Work instruction:
Filter the listing below, copying every line in which the word "Zeige" appears.

Available data:
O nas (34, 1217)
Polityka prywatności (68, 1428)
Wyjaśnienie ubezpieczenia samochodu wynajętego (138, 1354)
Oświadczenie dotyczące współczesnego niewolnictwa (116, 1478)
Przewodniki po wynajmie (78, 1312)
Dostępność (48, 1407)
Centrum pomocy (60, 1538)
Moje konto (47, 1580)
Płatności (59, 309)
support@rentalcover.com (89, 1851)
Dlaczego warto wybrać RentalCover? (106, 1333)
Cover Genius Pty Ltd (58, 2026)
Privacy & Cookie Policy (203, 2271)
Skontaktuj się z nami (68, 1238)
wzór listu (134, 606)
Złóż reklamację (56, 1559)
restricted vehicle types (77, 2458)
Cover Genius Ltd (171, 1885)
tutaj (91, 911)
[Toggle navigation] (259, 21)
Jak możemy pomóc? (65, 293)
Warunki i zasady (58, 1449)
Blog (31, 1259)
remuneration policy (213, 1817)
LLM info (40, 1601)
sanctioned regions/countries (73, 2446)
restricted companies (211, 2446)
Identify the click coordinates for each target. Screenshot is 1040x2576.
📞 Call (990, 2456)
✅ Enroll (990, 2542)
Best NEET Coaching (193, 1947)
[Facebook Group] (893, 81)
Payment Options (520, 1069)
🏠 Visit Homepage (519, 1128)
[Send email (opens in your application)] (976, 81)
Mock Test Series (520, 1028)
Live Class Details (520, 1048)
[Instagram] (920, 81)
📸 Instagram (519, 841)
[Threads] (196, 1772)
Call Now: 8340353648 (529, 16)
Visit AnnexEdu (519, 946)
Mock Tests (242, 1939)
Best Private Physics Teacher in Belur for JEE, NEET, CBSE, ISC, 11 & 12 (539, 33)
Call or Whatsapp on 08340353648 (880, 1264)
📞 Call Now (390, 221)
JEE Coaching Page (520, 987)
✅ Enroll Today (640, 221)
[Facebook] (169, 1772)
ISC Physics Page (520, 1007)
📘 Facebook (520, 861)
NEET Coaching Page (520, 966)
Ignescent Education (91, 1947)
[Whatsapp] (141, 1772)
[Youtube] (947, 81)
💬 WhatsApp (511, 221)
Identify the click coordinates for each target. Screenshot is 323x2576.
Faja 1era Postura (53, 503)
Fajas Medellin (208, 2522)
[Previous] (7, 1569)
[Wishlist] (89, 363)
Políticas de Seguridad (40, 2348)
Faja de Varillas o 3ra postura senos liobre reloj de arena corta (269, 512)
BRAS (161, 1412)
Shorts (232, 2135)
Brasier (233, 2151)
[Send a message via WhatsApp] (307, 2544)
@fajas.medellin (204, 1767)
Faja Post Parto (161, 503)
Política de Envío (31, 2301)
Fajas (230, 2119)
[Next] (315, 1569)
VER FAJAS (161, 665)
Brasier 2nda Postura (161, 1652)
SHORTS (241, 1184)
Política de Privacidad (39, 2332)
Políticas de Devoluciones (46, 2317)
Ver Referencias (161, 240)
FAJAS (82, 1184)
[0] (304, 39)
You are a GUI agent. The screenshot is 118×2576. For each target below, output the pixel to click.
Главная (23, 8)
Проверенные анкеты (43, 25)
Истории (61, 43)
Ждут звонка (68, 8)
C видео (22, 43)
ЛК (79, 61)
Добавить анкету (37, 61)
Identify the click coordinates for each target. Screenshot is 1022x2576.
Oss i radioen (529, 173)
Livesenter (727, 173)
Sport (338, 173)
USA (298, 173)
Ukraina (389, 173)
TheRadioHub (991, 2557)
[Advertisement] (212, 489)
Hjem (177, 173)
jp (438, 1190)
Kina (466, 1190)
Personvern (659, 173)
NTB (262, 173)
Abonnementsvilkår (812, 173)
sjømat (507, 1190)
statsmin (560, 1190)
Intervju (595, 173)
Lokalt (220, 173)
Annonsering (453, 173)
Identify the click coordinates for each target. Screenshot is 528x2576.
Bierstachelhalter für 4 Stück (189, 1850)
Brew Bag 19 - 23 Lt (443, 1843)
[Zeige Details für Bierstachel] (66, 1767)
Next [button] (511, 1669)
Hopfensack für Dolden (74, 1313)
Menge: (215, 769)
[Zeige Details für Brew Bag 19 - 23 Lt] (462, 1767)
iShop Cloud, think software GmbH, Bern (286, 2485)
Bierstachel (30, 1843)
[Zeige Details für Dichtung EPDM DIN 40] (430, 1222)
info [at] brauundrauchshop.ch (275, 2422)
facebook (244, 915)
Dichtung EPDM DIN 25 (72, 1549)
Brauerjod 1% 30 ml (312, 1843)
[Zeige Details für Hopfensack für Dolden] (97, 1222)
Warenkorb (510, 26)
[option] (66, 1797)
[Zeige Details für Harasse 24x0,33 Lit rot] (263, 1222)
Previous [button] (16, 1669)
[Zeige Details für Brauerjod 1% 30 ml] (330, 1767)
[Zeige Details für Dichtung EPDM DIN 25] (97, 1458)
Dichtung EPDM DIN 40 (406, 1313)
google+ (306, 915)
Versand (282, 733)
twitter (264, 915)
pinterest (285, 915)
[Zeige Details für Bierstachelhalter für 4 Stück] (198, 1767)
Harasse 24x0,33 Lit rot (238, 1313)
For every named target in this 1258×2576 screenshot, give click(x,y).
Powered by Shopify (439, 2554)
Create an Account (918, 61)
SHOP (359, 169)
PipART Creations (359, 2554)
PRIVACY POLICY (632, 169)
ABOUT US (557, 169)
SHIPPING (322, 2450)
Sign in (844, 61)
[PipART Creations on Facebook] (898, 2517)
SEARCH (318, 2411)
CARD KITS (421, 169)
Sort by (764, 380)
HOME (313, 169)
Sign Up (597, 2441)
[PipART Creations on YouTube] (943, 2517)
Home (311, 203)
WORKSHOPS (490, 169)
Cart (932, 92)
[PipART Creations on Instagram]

Response to this task:
[Zeige Details für Bierstachel] (66, 1767)
[Zeige Details für Brew Bag 19 - 23 Lt] (462, 1767)
[Zeige Details für Dichtung EPDM DIN 40] (430, 1222)
[Zeige Details für Hopfensack für Dolden] (97, 1222)
[Zeige Details für Harasse 24x0,33 Lit rot] (263, 1222)
[Zeige Details für Brauerjod 1% 30 ml] (330, 1767)
[Zeige Details für Dichtung EPDM DIN 25] (97, 1458)
[Zeige Details für Bierstachelhalter für 4 Stück] (198, 1767)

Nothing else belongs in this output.